▶ **To be done**: Please extract every line of the items below that contains the word "should".
-- start Provided information --
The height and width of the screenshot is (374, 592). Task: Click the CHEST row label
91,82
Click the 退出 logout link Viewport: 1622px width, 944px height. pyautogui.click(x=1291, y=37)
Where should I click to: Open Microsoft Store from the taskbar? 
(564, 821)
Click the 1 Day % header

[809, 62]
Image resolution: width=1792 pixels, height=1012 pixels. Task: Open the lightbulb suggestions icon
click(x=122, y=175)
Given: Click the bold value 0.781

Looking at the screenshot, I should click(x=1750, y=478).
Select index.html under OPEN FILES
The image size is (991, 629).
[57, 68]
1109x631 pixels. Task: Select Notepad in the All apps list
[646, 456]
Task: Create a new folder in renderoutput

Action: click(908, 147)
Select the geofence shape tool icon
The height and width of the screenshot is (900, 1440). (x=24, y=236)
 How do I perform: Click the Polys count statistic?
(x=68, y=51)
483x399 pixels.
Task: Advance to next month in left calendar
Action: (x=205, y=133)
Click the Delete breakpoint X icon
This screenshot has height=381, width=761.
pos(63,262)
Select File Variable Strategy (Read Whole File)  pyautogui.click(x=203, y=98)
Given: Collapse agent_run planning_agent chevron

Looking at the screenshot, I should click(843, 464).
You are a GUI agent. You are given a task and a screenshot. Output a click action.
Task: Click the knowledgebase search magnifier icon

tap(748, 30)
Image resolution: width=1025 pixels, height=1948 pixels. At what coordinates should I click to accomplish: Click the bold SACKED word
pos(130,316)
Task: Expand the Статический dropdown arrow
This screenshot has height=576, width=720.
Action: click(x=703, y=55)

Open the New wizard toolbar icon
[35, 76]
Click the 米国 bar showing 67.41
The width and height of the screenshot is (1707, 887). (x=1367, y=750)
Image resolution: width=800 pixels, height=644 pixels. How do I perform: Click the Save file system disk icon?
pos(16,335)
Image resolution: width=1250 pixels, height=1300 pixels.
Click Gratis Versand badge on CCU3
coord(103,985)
-- end Provided information --
▶ **Exercise result**:
Where should I click to: Open Microsoft Store from the taskbar? 
Looking at the screenshot, I should click(x=1750, y=478).
Looking at the screenshot, I should click(843, 464).
Image resolution: width=1025 pixels, height=1948 pixels. At what coordinates should I click to accomplish: Click the bold SACKED word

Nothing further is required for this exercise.